[TASK PROMPT] Transcribe the listing exactly, skipping every picture.

----- RECORDS TO USE -----

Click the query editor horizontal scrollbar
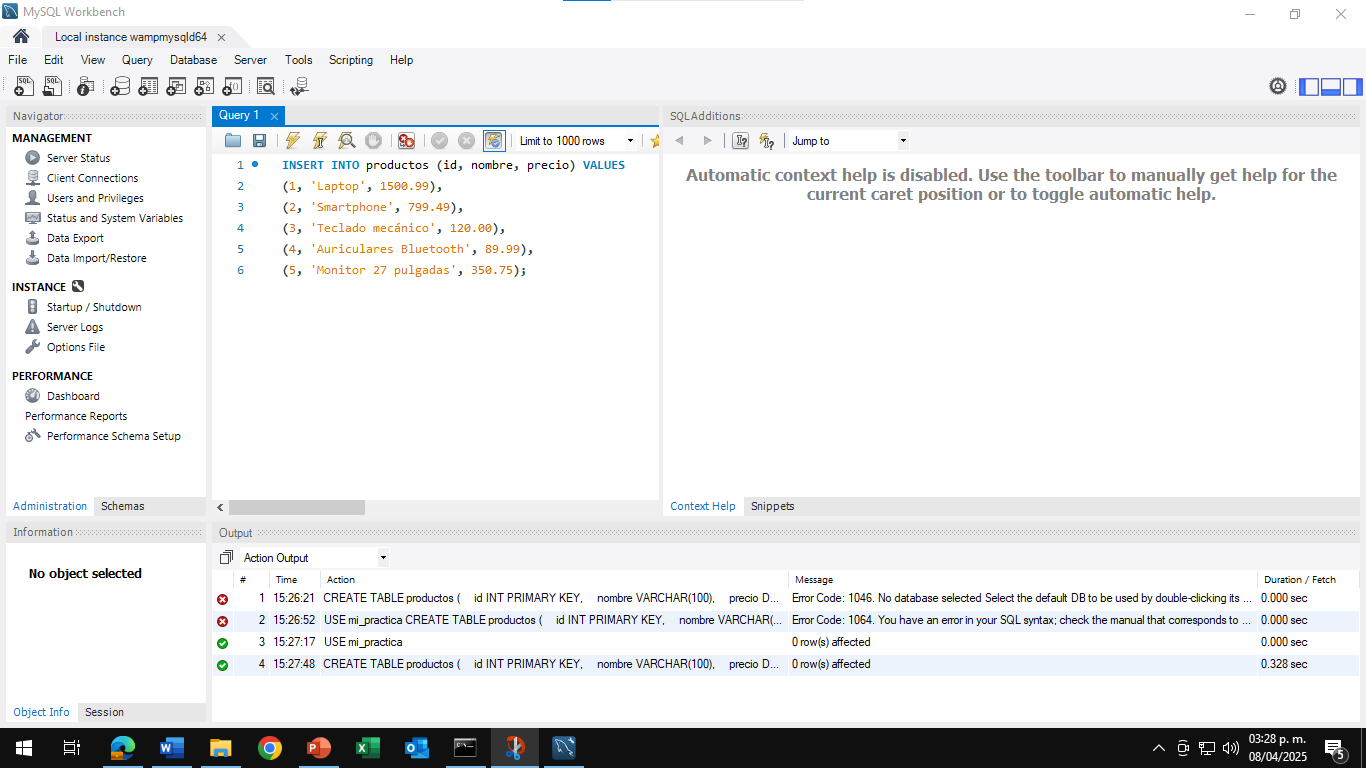[x=296, y=508]
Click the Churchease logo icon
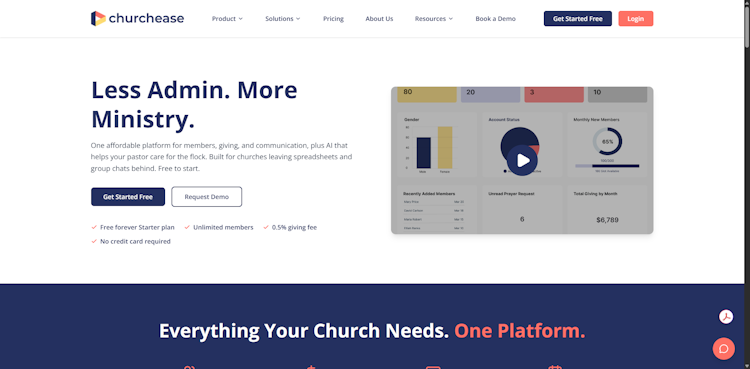750x369 pixels. click(x=98, y=19)
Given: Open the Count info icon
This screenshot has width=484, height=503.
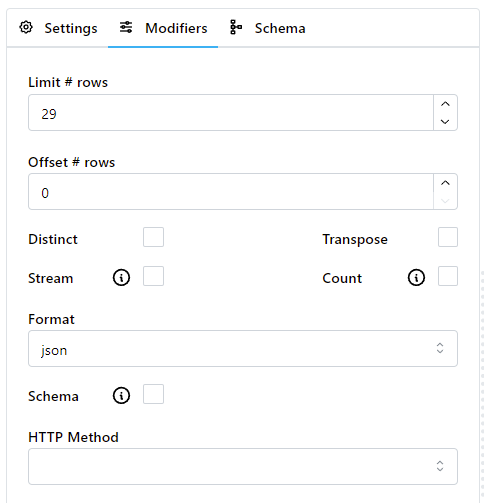Looking at the screenshot, I should (416, 278).
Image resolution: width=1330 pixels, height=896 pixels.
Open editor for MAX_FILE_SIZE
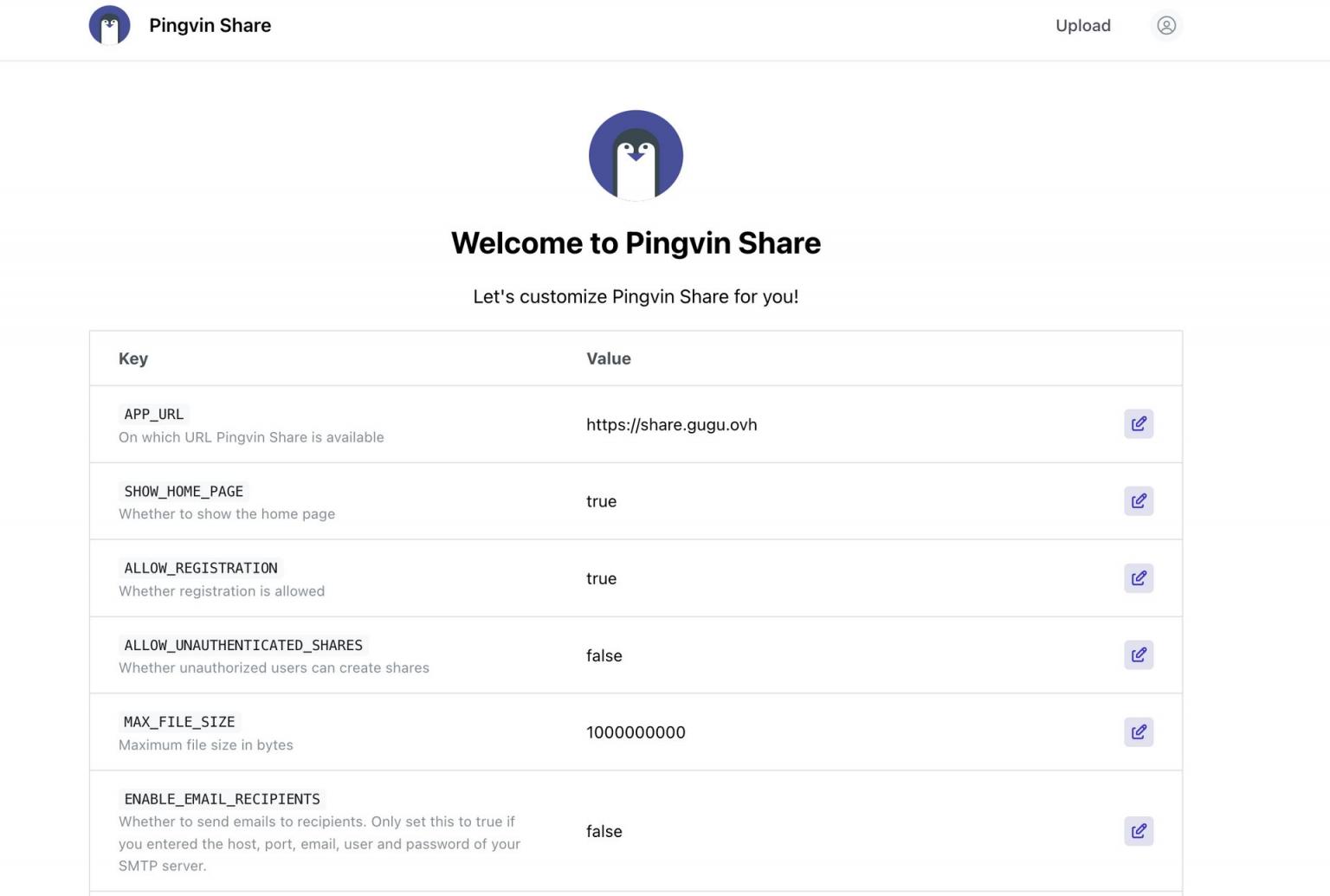click(x=1139, y=732)
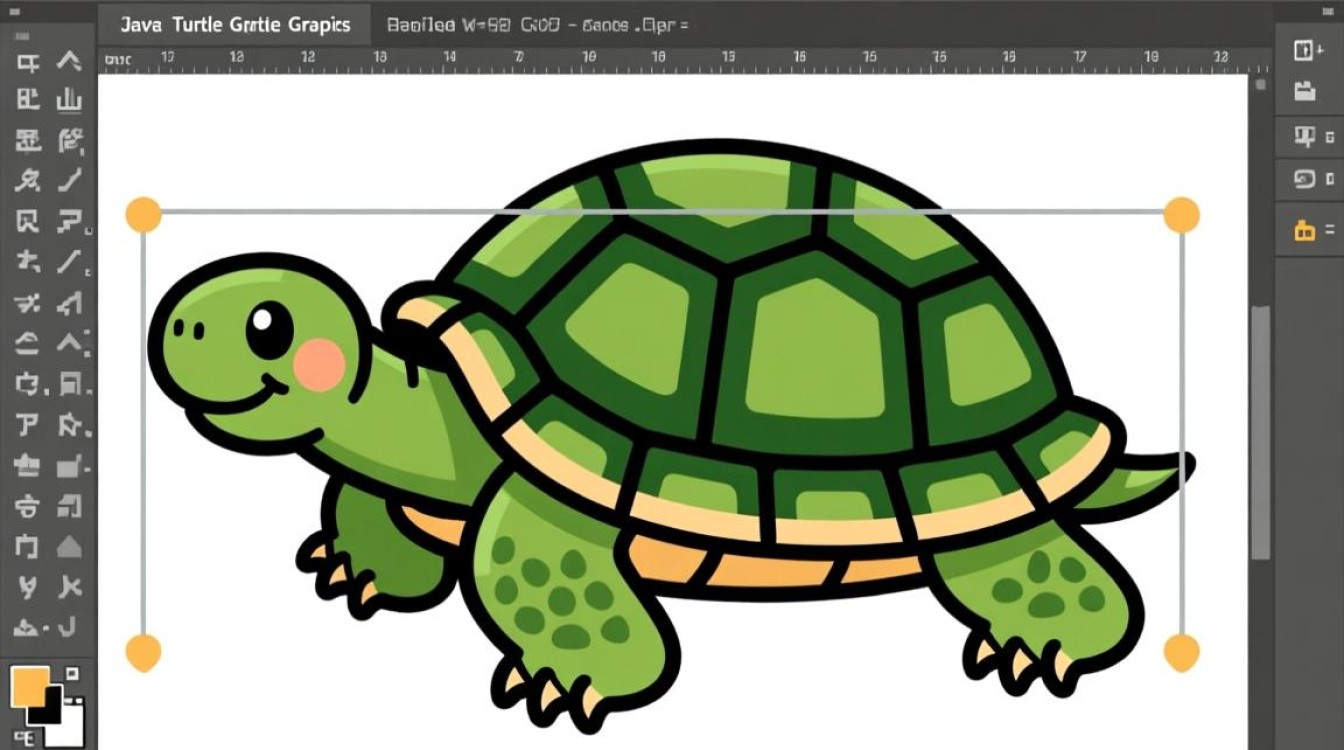Open the folder-shaped panel icon in right dock
This screenshot has width=1344, height=750.
1305,91
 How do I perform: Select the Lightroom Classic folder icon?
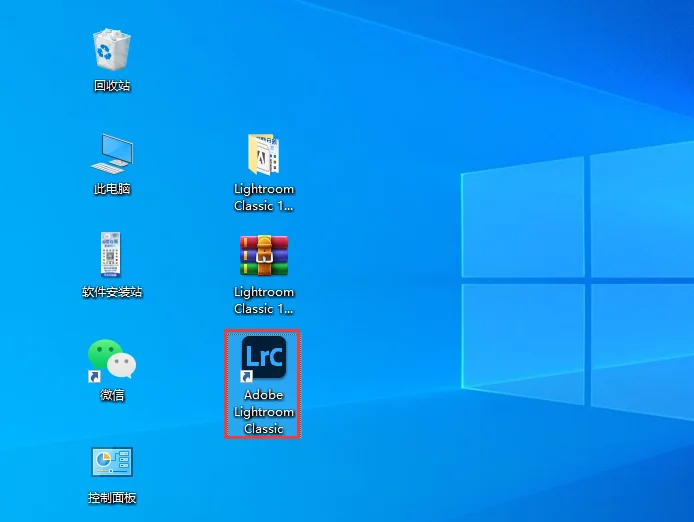coord(263,155)
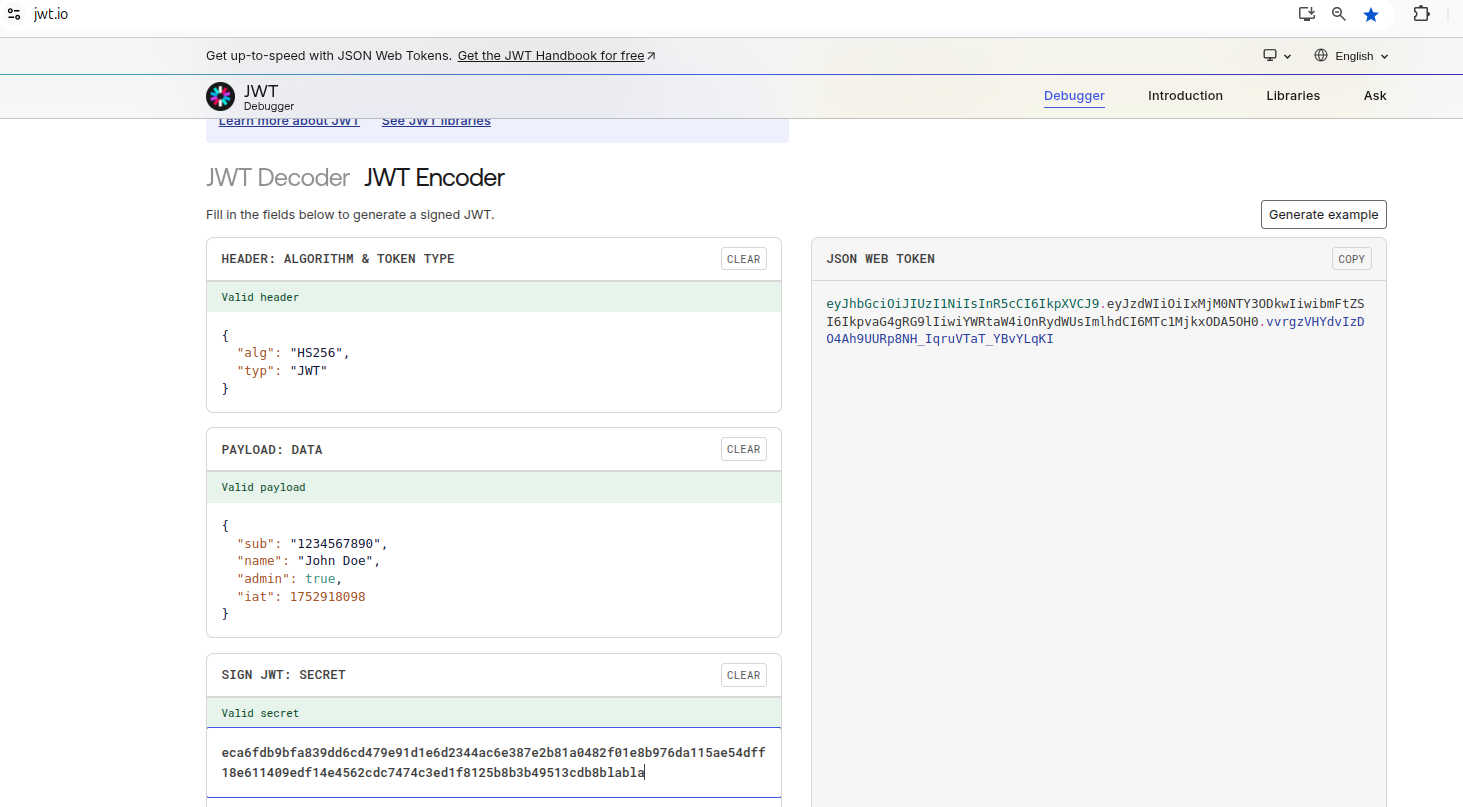Open browser extensions puzzle icon
The image size is (1463, 807).
[x=1421, y=14]
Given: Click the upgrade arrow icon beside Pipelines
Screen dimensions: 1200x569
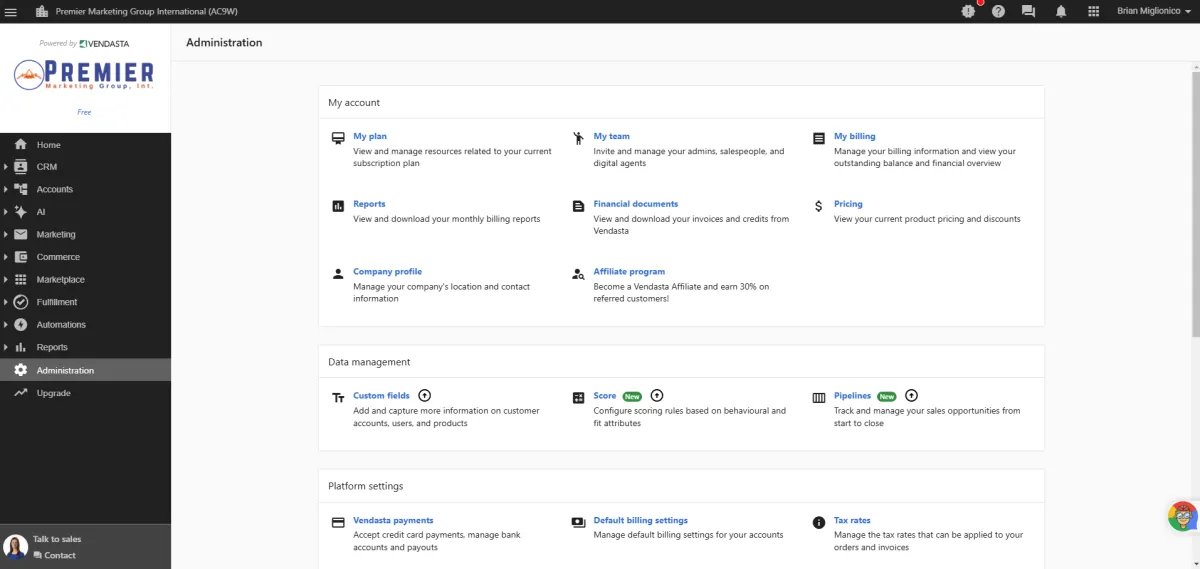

-----

[WRITTEN SOLUTION]
Click the query editor horizontal scrollbar
[x=296, y=508]
Click the Churchease logo icon
750x369 pixels. click(x=98, y=19)
Given: Open the Count info icon
This screenshot has width=484, height=503.
Looking at the screenshot, I should (416, 278).
Image resolution: width=1330 pixels, height=896 pixels.
Open editor for MAX_FILE_SIZE
click(x=1139, y=732)
Open the folder-shaped panel icon in right dock
This screenshot has width=1344, height=750.
1305,91
 How do I perform: Select the Lightroom Classic folder icon?
coord(263,155)
Open browser extensions puzzle icon
The image size is (1463, 807).
[x=1421, y=14]
Given: Click the upgrade arrow icon beside Pipelines
Screen dimensions: 1200x569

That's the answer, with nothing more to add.